##### Listing

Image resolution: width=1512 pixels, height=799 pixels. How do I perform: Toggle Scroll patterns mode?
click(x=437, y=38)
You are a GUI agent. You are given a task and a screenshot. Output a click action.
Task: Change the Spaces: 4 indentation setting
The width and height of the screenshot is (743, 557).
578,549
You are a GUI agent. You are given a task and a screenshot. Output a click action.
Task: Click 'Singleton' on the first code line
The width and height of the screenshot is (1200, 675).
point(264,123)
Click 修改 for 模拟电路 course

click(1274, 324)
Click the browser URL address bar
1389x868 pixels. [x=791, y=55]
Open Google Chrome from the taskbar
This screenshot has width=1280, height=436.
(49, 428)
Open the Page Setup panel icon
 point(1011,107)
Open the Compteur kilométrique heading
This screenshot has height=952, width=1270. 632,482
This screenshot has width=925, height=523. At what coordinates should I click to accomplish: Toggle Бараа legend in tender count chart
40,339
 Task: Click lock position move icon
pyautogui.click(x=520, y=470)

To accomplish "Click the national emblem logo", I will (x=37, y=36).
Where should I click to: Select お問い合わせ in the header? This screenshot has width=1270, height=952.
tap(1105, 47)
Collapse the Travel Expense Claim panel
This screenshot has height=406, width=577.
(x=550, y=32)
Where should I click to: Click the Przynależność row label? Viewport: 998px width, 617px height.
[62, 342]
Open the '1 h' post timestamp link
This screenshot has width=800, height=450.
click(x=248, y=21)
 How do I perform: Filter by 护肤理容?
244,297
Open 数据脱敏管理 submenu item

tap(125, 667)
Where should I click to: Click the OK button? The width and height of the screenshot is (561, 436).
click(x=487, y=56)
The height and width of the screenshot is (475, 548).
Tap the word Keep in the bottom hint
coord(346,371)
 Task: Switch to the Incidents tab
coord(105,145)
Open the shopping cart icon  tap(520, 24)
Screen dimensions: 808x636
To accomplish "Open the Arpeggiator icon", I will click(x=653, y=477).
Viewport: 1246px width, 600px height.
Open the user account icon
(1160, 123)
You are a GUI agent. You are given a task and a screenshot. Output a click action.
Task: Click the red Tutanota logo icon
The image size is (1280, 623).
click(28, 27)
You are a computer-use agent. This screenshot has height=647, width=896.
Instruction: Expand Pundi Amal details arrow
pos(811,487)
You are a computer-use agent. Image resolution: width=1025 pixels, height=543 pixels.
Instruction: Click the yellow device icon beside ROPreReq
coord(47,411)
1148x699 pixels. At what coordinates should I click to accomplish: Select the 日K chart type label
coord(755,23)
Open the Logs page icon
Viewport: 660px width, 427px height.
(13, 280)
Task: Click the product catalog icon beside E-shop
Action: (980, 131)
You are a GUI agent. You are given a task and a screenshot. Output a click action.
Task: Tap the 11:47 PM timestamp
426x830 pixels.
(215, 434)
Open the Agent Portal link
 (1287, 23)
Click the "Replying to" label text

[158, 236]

##########

§ Problem to work on
Reproduce the lines of the material above word for word, from the line with "Open the Compteur kilométrique heading" to the line with "(1160, 123)", including both.

§ Output below
Open the Compteur kilométrique heading
This screenshot has height=952, width=1270. 632,482
This screenshot has width=925, height=523. At what coordinates should I click to accomplish: Toggle Бараа legend in tender count chart
40,339
 Task: Click lock position move icon
pyautogui.click(x=520, y=470)

To accomplish "Click the national emblem logo", I will (x=37, y=36).
Where should I click to: Select お問い合わせ in the header? This screenshot has width=1270, height=952.
tap(1105, 47)
Collapse the Travel Expense Claim panel
This screenshot has height=406, width=577.
(x=550, y=32)
Where should I click to: Click the Przynależność row label? Viewport: 998px width, 617px height.
[62, 342]
Open the '1 h' post timestamp link
This screenshot has width=800, height=450.
click(x=248, y=21)
 How do I perform: Filter by 护肤理容?
244,297
Open 数据脱敏管理 submenu item

tap(125, 667)
Where should I click to: Click the OK button? The width and height of the screenshot is (561, 436).
click(x=487, y=56)
The height and width of the screenshot is (475, 548).
Tap the word Keep in the bottom hint
coord(346,371)
 Task: Switch to the Incidents tab
coord(105,145)
Open the shopping cart icon  tap(520, 24)
Screen dimensions: 808x636
To accomplish "Open the Arpeggiator icon", I will click(x=653, y=477).
Viewport: 1246px width, 600px height.
Open the user account icon
(1160, 123)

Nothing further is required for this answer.